Git Crash Course

Published April 16, 2014
Tags:version control

Today let's look at version control. People use version control to manage different versions of software(among other things). I'm going to be discussing git, a distributed version control system(DVCS) that originally was built to manage linux kernel development.

What makes git unique when compared to other version control systems is that it is distributed and it is written in C. There is no single master server that manages all history, meaning that there is no single point of failure in a git server deployment except in cases of poor architecture or planning. This is convenient for systems that have a goal of high availability; if one git server goes down another one can still be used. Or one can do away with a git server entirely and send diff patches directly to a system. Because git is written in C it has the potential to be fast. And in practical use it typically is indeed fast at completing local version control operations, such as branching and merging.

Version control systems are architected as graphs. For those unfamiliar this means a system of nodes and lines that connect them. Every version of a codebase(or whatever information you're versioning) is stored as a node on a graph. The connections between nodes represent different lineages of changes made to versioned files.
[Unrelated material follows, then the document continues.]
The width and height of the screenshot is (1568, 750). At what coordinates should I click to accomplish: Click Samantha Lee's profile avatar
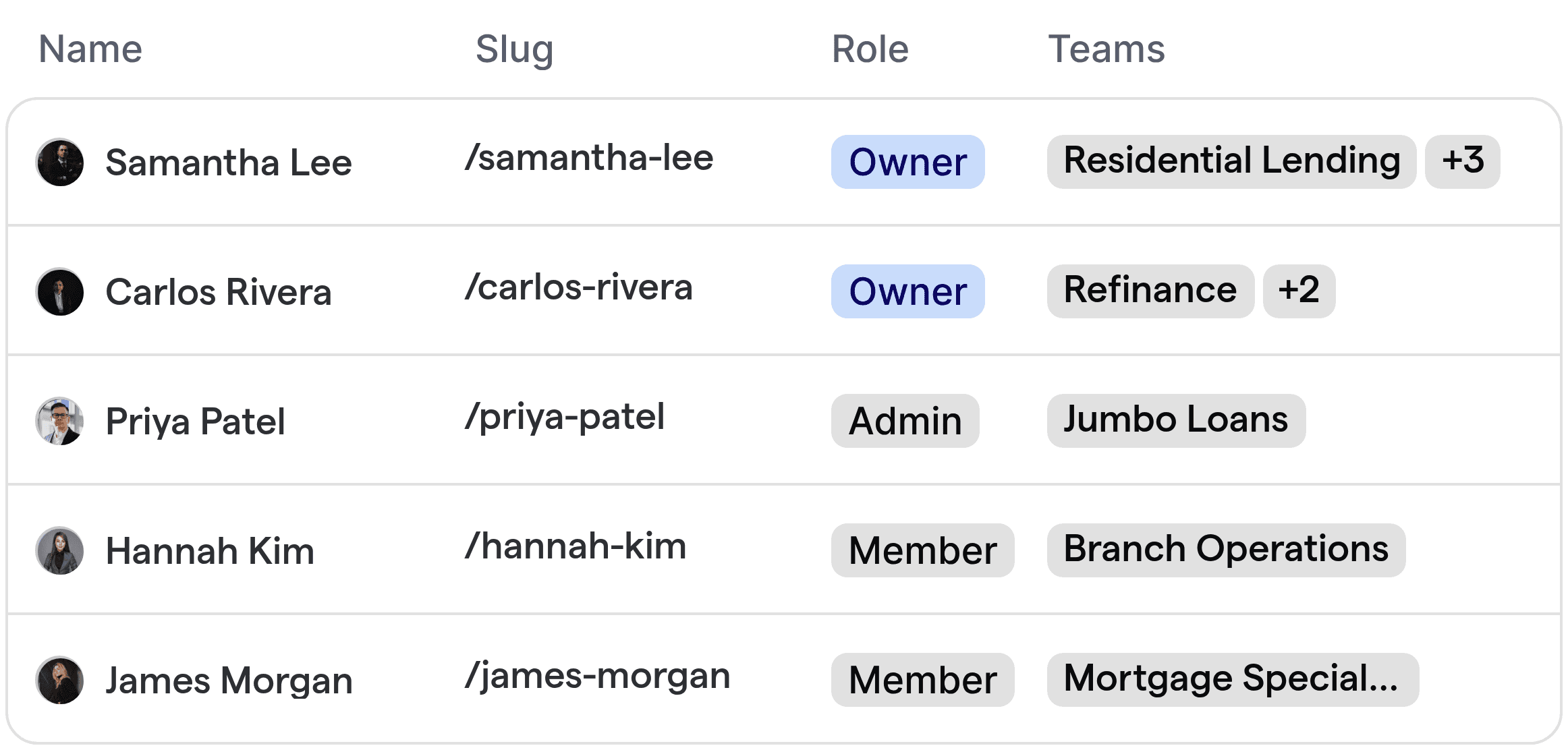coord(59,162)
Here's an image of a hypothetical git history to consider:

Example lineage in Version Control

Different children of the same lineage began as the same information, but they may have been modified in different ways. In the above graph this can be explained by looking at two or more nodes coming out of the same parent node. For instance commit H07BEEF and H85BEEF both are children of EA7BEEF. Note that the 7 character strings in this image represent an identifier for the code at that point in time. Both H07BEEF and H85BEEF originally came from EA7BEEF; They began as the same code. Here's what the code might have looked like at each commit:

At commit EA7BEEF:

    def hello():
        print "hi!"

At commit H07BEEF:

    def hello()
        print "hello!"

At commit H85BEEF:

    def hello()
        print "hello!"

    def hi_there():
        print "hi there!"

And between these three states there were two changes that occurred, as represented by the arrows coming out of EA7BEEF in the diagram:

  • A branch named Feature was created from master
  • A branch named Bugfix was created from master

When the Feature branch was created the following changes occurred in the file:

@@ -1, 2 +1,5 @@
+   
+    def hi_there():
+        print "hi there!"

And in the Bugfix branch, the following changes occurred in the file:\

@@ -1, 2 +1,2 @@
>-    def hello()
+    def hello():

The above notation is referred to as a diff. This is short for difference. Each of the lines in the above graph can be represented as a diff. This simply means that the lines in the graph each represent a change in the versioned files in the project.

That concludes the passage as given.